Where the above example does bring into conflict supply-side and demand-side economics is if government intervention were to impinge on innovation, by destroying the market-system as a mechanism for the selection of good ideas (for example, if furlough were to last 5 years, and companies unable to adapt to the new paradigm were propped up regardless, innovation would suffer). Which brings us to a more significant, and altogether more political criticism of The General Theory. Friedrich Hayek, Ludwig Von Mises and others from the Austrian School argue that government intervention in an economy destroys incentives, and that without a price mechanism there can be no way to gain knowledge of what truly works; that a government bureaucrat can order the production of a quantity of goods, but would never know the true demand of such goods without the market mechanism. Keynesian interventionism they argue, destroys the allocative efficiency of the market by crowding out private enterprise in favour of government spending.

I sympathise with this view. Any reading of the perverse outcomes of state planning in Soviet Russia, where some outputs were measured and rewarded based on physical weight, leading to chandeliers too heavy to hang, and the mass killing of whales (useless for food but heavy), shows how far things can go wrong on the road of government planning. The arguments in the late 1970s in Britain and the USA were that the supply side had been neglected, and politicians simply used deficit spending as a proxy for growth. I think this is both true and correctly identified as a policy error. A lack of efficiency and a lack of reward for innovation will kill long term growth regardless of how well (or poorly) demand is being managed by politicians trying to win elections. But this is not an argument against Keynes’ insistence that aggregate demand is managed in a crisis. Yes, we must have a market economy for capitalism to innovate (and for personal freedom), but equally, we must manage at a macro-level in an economic emergency. 

Keynes makes this point in a letter to Hayek, in response to his seminal The Road To Serfdom, stating: “You admit here and there that it is a question of knowing where to draw the line. You agree that the line has to be drawn somewhere [between free-enterprise and planning], and that the logical extreme is not possible. But you give us no guidance whatever as to where to draw it.

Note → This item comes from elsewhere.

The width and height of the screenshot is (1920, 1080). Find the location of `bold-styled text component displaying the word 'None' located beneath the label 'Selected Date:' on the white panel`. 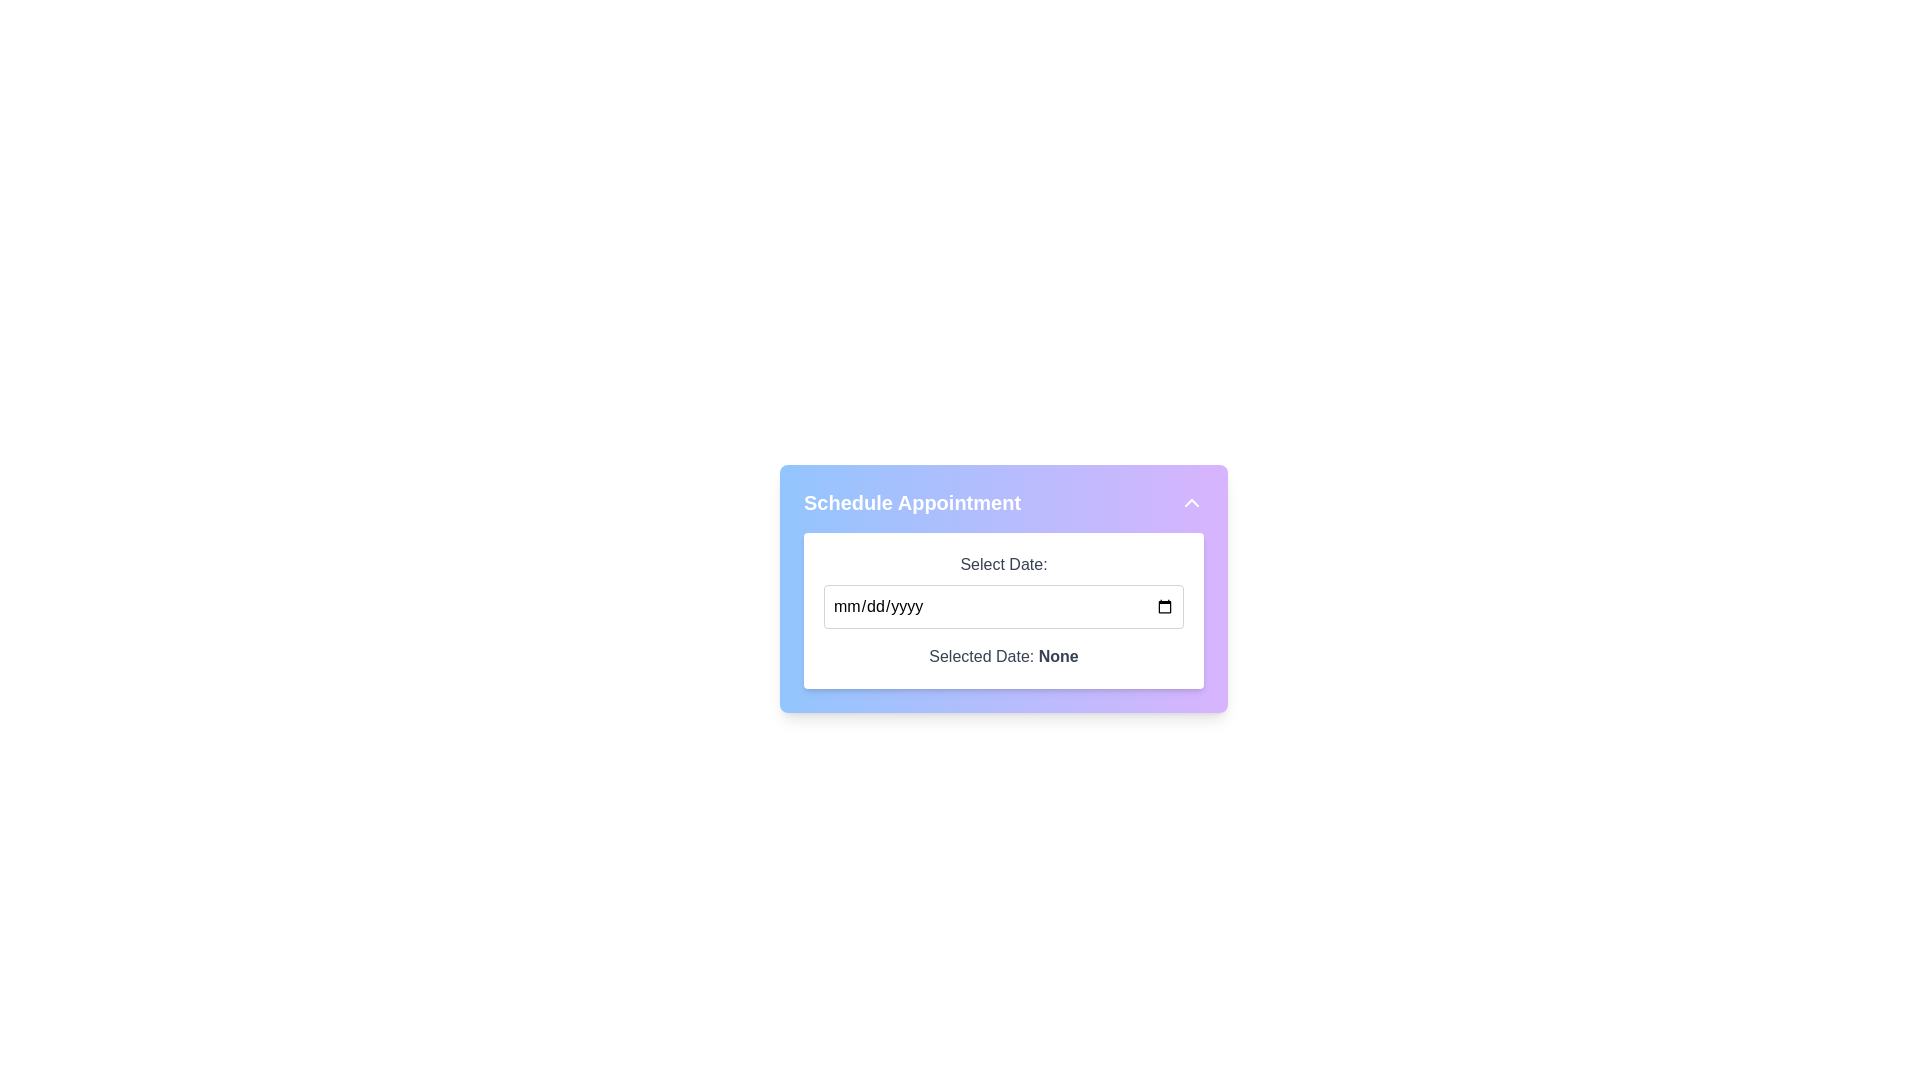

bold-styled text component displaying the word 'None' located beneath the label 'Selected Date:' on the white panel is located at coordinates (1057, 656).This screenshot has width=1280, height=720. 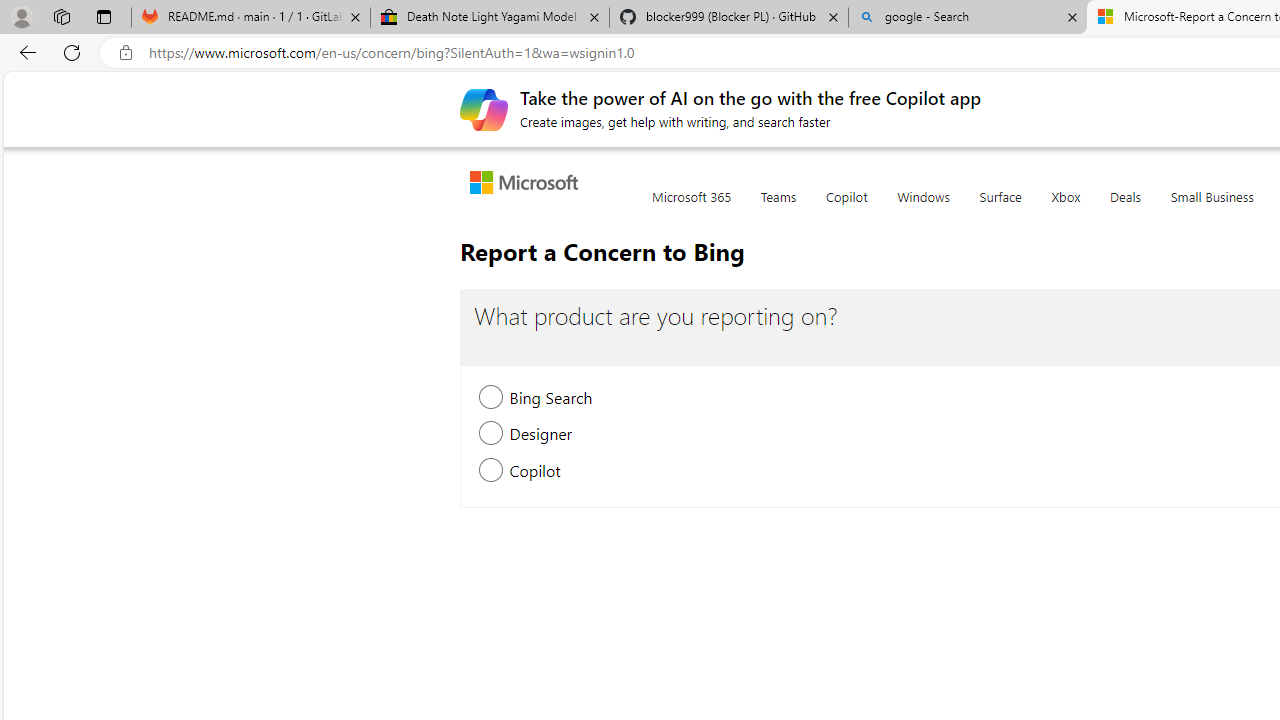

In a sense this is shirking the practical issue. It is true that you and I would probably draw it in different places. I should guess that according to my ideas you greatly underestimate the practicability of the middle course. But as soon as you admit that the extreme is not possible, and that a line has to be drawn, you are, on your own argument, done for since you are trying to persuade us that as soon as one moves an inch in the planned direction you are necessarily launched on the slippery path which will lead you in due course over the precipice.” Keynes is saying that no one in their right mind would argue for zero state intervention in an economy, and very few people will today argue for total management either. To argue otherwise is plain silly. Tax receipts fall during a shock, and unemployment benefits increase. This is automatic deficit spending. Does it impinge on freedom or the workings of the market? In fact, Hayek’s list of areas in which government should involve itself is far greater than purists seem to realise (including advocating a form of universal basic income).

Overall, The General Theory was a revelation. Far more informative than any economics textbook I have ever read, and far more lucid. Reading foundational texts cuts out the slander, distortion and false attribution of the ideologue, and allows a fleeting glimpse into the mind of genius. Read this book.